## YOUR ASSIGNMENT
What lines of the data below hold "computer"? Show them.

## DATA PROVIDED
*** Block opens ***

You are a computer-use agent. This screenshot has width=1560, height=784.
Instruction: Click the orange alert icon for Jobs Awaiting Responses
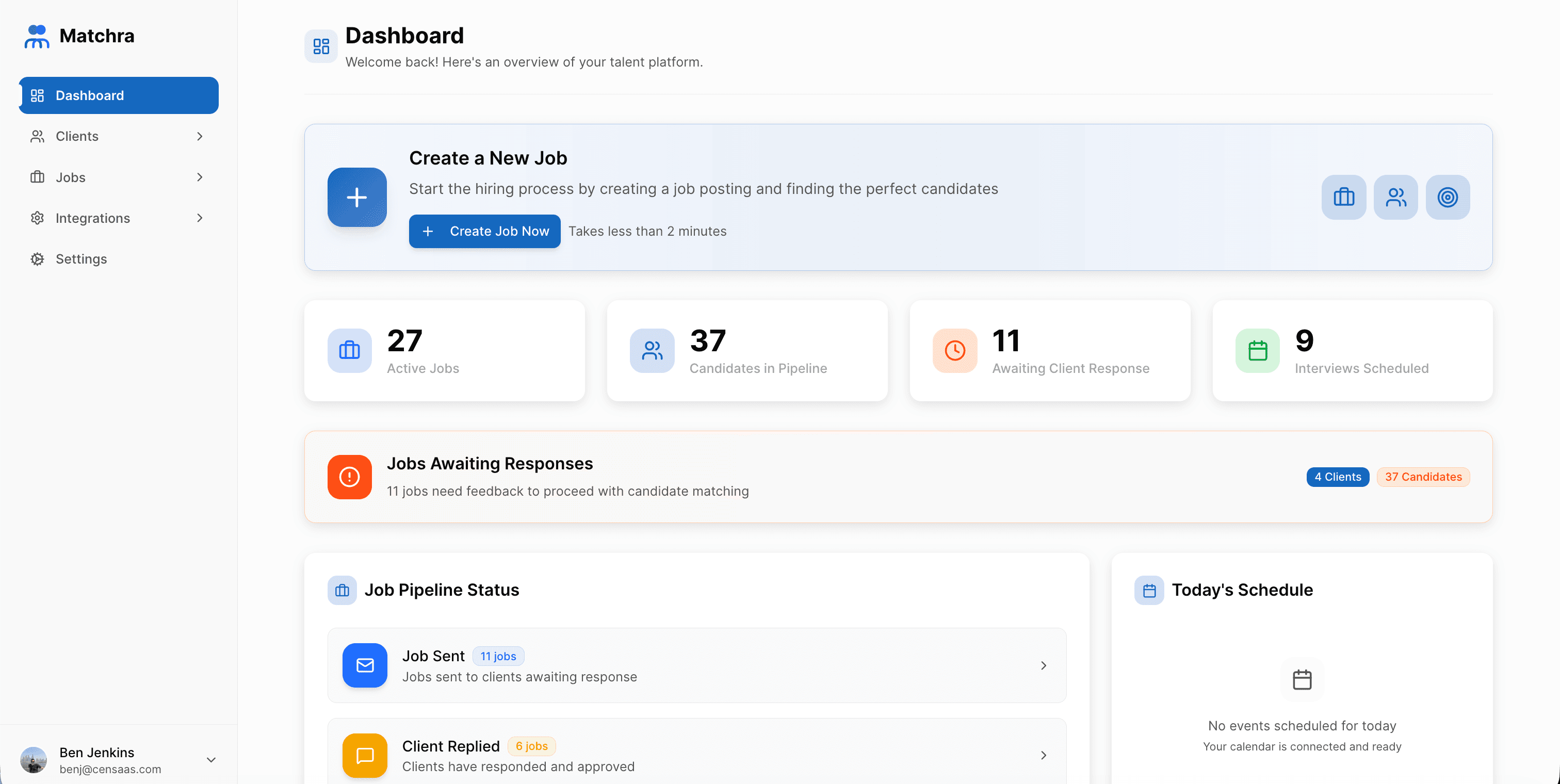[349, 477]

*** Block closes ***
*** Block opens ***

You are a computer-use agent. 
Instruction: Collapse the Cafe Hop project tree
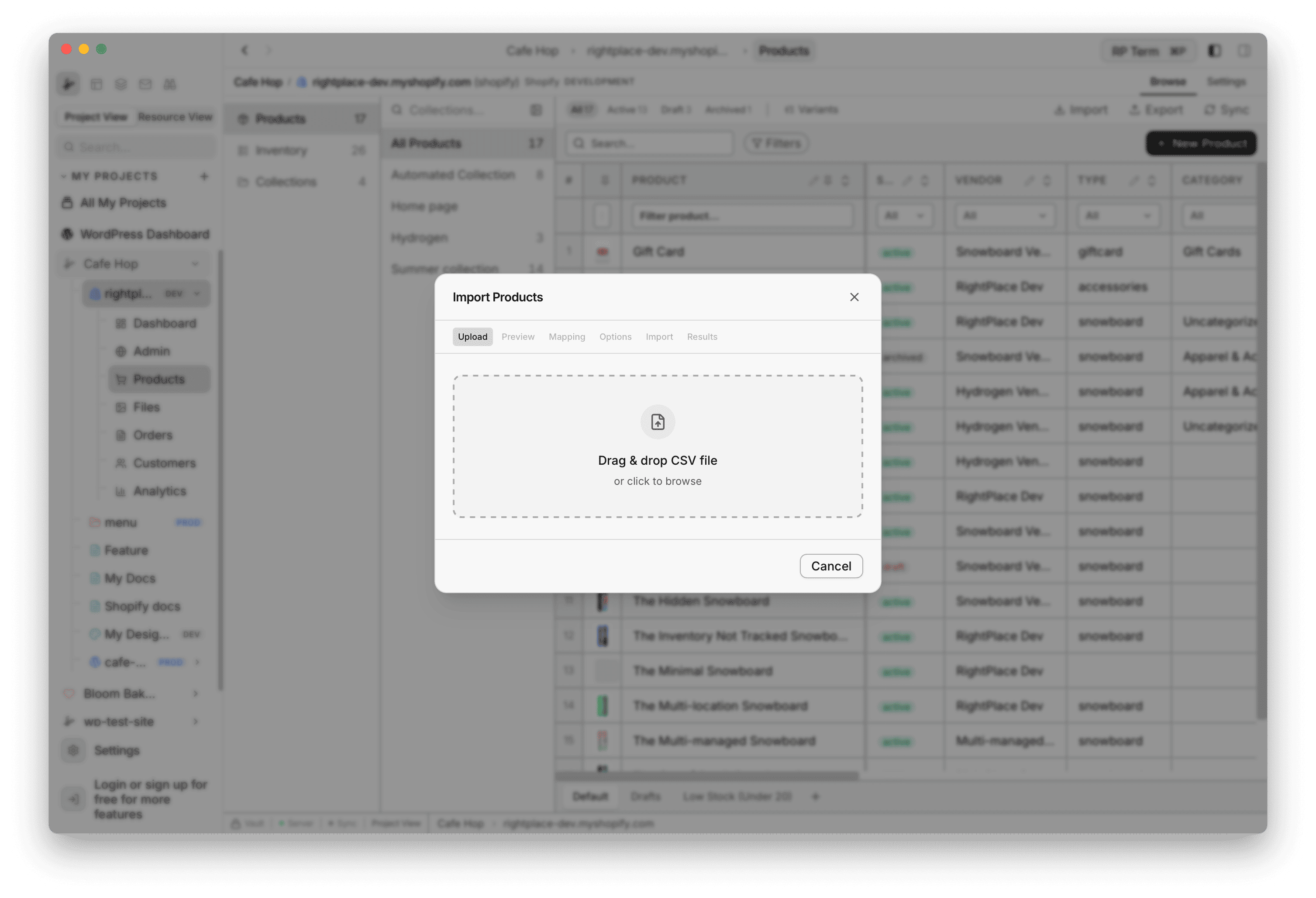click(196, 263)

*** Block closes ***

## RESPONSE AREA
You are a computer-use agent. This screenshot has width=1560, height=784.
You are a computer-use agent. 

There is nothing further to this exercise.